The latest data of the Bangladesh Bureau of Statistics (BBS) shows that while gross domestic product (GDP) growth is estimated to have seen a slight rebound in the current fiscal year (FY) 2023-24 compared to FY 2022-23, the investment-to-GDP ratio remains low.

The Bangladesh economy grew at a rate of 5.89 per cent in the current FY 2024, recovering from a fall to 5.78 per cent in FY 2023 due to the economic downturn.

Latest BBS data shows that the investment-to-GDP ratio in the current FY 2024 is estimated at 30.98 per cent, which is almost identical to the 30.95 per cent recorded in FY 2023.

The FE analysis shows that public and private sector investments have behaved inversely over the years, leading to a lower overall investment trend.

Usually, when public investment in infrastructure and social services increases, the investment climate improves, attracting local and foreign investors.

However, the government's incremental public investment-to-GDP ratio has yet to reach the much-anticipated level.

The FE analysis found that public investment compared to GDP has been rising year-on-year since FY 2016.

The public investment-to-GDP ratio for infrastructure and social services rose from 6.96 per cent in FY 2019 to 7.29 per cent in FY 2020, 7.32 per cent in FY 2021, and 7.53 per cent in FY 2022.

However, the public investment-to-GDP ratio dipped to 6.77 per cent in FY 2023 before rebounding to 7.47 per cent in FY 2024.

In contrast, private investment-to-GDP ratio has followed a downward trend over the past few years.

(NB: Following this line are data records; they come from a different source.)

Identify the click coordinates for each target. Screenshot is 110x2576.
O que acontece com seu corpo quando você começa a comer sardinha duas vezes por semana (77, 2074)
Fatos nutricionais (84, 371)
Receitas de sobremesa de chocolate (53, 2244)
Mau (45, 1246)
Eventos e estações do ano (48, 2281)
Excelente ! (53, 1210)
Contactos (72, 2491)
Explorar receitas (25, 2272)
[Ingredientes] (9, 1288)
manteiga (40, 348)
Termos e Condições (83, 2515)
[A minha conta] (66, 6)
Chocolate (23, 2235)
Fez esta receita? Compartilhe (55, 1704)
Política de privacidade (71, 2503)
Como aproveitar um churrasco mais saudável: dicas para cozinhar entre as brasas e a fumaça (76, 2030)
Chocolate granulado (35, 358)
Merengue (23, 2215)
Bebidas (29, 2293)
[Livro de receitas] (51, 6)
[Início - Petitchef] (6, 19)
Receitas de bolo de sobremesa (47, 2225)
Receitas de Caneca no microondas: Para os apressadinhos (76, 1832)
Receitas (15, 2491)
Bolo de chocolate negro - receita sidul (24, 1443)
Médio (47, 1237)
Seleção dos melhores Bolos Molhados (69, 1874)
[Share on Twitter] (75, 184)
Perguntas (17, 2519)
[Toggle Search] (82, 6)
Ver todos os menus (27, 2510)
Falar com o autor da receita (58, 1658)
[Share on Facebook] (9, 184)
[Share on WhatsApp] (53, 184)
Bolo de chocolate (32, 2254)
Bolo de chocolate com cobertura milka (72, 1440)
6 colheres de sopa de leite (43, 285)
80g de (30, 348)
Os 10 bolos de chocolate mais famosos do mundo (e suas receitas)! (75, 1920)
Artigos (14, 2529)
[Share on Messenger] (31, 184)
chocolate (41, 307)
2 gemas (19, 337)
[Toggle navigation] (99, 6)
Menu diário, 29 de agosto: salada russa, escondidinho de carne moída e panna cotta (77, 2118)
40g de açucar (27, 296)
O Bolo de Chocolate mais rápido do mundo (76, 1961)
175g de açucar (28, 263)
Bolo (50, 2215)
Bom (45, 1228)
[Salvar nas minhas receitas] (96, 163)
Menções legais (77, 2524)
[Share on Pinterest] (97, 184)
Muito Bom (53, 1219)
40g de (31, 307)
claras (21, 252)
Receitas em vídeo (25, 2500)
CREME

The private investment-to-GDP ratio stood at 25.25 in FY 2019. It then fell sharply to 20.24 in pandemic-troubled FY 2020 and then to 23.70 in FY 2021, BBS data shows.

There was a slight recovery in FY 2022 to 24.51 per cent, but the ratio has since started to decline again. The latest BBS figures show it was recorded at 24.18 per cent in FY 2023 and 23.51 per cent in the current FY 2024.

Dhaka University economics Professor and South Asian Network on Economic Modeling (SANEM) Executive Director Dr Selim Raihan told the FE that the incremental public investment has clearly failed to attract investment from both domestic and foreign sources.

"Usually, higher public investment crowds in private investment," Dr Raihan said. "But Bangladesh's investment trajectory is behaving differently. This raises serious questions about the quality of public investments."

While the completion of megaprojects may lead to some environmental and climatic improvements, Dr Raihan said these projects remain unfinished for many years, with rising costs and time delays.

Besides, import restrictions, taka depreciation, higher inflationary pressures and weak monetary policy implementation have also adversely affected investment in Bangladesh, the economics professor added.

Former World Bank lead economist Dr Zahid Hussain agrees that a lack of quality public investment is frustrating improvement in the country's investment climate.

And the incremental public investment is failing to lift the overall investment-to-GDP ratio in Bangladesh, he added.